In the western world today children don’t often have the experience of watching from near at hand while a grandparent slowly dies. It must once have been more common, as it was once more common for three or even four generations of a family to live together under one roof. When we came to live temporarily with my in-laws at the beginning of the summer, we never intended to provide our children with this sort of old-world experience. And yet that’s what they got.
In late May grandma was in the midst of a chemotherapy course – her third in three years – and we had hopes for another reprieve, one that might last for half a year. We hoped that once we had finished the sale of our condo and the purchase of a new home out of state, she might come and stay with us awhile. We wanted to bless the place with memories of her presence there, knowing that in the balance she wasn’t likely to be with us much longer. But the march of events is pitiless and without regard for our little hopes and expectations.
I wonder what shape these past three months will take in the lives of my son and daughter. Three months ago they walked with their grandmother in the marsh, watching the redwing blackbirds and swallows circling above the inky water. She was smiling and apparently well. This past week they saw her small withered body laid out in the so-called living room, the shape of her skull asserting itself beneath the skin.
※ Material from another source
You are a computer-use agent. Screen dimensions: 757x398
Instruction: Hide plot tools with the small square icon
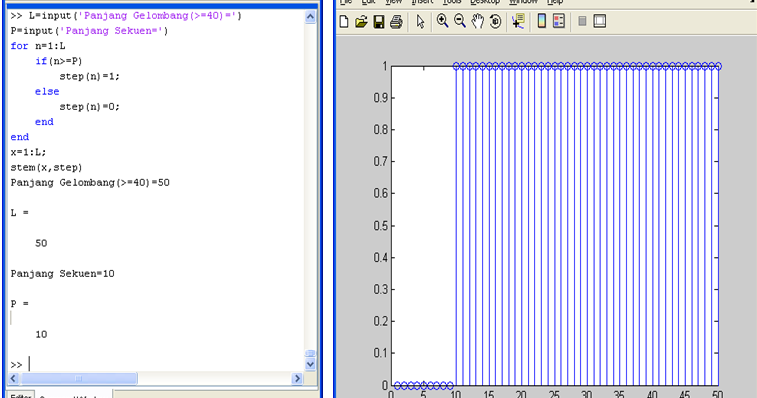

They stood around their beloved grandmother’s cold shell as we read prayers, and when it was over my daughter couldn’t look away because she knew she would never see her grandmother’s face again for the rest of her life.
We began mourning her loss weeks before her actual death. Inch by inch, my mother-in-law was slowly passing out of the room – that room of the living – and into the unknowable country that eventually draws each of us to its shores. She had seizures and couldn’t look at our faces. Even broth became impossible to keep down. She could hardly talk. Two more weeks passed during which all she could eat were small chips of ice. Finally she could no longer swallow. When she died we cared for her body at home in the room where she had left us. No one could bear the thought of strangers taking her away in a bag.
I expected my wife’s grief on the terrible day. I expected my father-in-law’s grief and the grief of my children, which nonetheless showed itself in unpredictable ways. What I failed to anticipate was my own grief. It had not occurred to me how painfully I would feel her loss. She had loved me as a son for seventeen years. I could do no wrong in her eyes, and her confidence in me as a husband and a father was often greater than my own. If I had ever failed to compensate her for the love she had given me, I resolved now to pay it with interest to her daughter and her grandchildren.